Prompt = Locate the word "with" in the entries below, then gather every line that holds it.

Source records =
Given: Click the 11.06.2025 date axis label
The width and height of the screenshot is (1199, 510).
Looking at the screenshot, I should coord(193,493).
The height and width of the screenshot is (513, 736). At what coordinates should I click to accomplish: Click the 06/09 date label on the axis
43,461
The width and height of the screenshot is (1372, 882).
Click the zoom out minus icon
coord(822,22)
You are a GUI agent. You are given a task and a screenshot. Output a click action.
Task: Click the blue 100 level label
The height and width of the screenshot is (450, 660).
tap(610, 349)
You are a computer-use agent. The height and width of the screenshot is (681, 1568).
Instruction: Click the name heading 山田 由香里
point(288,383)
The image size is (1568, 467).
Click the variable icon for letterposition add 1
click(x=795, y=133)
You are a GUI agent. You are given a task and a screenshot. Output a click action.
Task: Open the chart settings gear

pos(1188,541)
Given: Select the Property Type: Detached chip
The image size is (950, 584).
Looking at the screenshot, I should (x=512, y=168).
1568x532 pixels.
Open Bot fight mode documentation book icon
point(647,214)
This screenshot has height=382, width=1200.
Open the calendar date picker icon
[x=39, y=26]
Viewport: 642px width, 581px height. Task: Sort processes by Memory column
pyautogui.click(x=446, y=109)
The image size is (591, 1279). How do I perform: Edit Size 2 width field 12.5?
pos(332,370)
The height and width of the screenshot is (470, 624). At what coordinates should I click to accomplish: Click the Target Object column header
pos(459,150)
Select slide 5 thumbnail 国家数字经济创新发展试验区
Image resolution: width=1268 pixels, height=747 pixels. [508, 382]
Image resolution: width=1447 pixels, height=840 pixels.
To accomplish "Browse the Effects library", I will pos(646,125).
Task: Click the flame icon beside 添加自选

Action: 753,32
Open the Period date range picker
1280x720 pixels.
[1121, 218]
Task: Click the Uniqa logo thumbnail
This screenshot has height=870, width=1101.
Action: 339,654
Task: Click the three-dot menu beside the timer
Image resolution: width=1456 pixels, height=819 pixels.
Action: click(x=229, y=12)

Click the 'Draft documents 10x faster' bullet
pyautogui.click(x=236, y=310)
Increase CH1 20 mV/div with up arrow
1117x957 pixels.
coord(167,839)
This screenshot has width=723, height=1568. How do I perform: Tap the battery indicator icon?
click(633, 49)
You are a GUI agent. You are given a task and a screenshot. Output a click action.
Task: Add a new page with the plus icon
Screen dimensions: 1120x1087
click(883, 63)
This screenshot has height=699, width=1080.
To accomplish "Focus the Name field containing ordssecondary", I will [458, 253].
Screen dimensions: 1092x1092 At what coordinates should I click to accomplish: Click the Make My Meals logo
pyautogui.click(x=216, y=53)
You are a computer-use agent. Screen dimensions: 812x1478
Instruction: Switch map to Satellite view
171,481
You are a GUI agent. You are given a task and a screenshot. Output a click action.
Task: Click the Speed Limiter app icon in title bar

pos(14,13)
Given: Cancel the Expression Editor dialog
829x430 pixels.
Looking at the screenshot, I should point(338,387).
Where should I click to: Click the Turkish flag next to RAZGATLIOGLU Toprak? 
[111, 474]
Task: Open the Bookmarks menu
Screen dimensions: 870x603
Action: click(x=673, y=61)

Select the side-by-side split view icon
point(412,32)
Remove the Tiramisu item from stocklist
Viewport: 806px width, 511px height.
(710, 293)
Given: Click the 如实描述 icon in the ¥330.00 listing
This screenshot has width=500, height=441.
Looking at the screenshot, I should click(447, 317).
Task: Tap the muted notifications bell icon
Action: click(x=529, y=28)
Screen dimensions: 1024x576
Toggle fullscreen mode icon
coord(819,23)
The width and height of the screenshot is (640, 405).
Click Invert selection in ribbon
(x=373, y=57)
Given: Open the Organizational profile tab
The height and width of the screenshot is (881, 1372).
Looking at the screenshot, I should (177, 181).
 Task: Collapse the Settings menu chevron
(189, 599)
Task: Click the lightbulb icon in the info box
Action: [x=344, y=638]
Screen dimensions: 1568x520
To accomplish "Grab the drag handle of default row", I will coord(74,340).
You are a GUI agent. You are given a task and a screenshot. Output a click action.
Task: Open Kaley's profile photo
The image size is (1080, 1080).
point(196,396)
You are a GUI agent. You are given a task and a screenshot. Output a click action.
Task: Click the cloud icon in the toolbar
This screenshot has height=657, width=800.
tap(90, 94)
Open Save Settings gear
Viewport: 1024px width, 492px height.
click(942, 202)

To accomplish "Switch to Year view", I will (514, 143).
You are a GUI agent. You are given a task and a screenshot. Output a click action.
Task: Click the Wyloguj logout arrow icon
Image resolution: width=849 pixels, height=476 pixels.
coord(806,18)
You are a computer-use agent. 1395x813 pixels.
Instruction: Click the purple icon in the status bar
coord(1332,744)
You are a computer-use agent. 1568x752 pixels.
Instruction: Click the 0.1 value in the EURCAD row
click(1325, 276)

Output of the task =
Increase CH1 20 mV/div with up arrow
Task: Add a new page with the plus icon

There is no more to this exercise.